═════ Records ═════
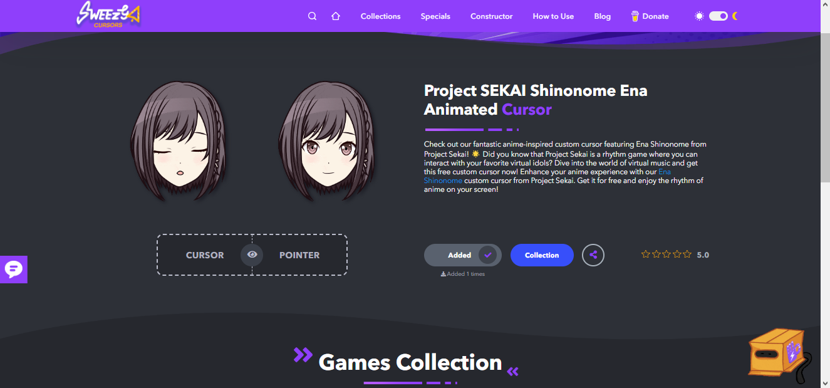Open the search magnifier icon
The width and height of the screenshot is (830, 388).
(x=312, y=16)
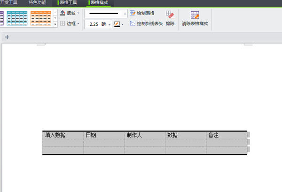Click the 填入数据 table header cell
The width and height of the screenshot is (282, 192).
[x=55, y=135]
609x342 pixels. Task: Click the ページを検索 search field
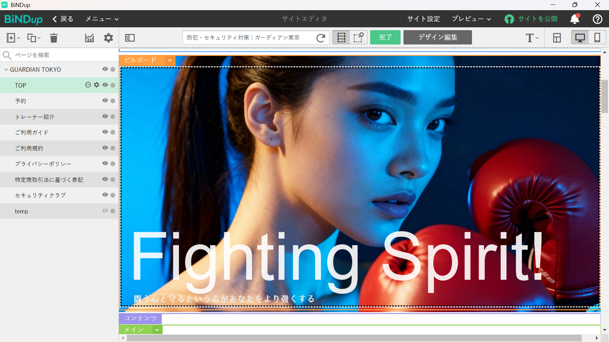[63, 55]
═════
__What needs to be done__:
With all pictures excluded, output exactly the lines from the one containing "609x342 pixels. Task: Click" through the final line of the entries, inclusive.

__Task response__:
609x342 pixels. Task: Click the ページを検索 search field
[63, 55]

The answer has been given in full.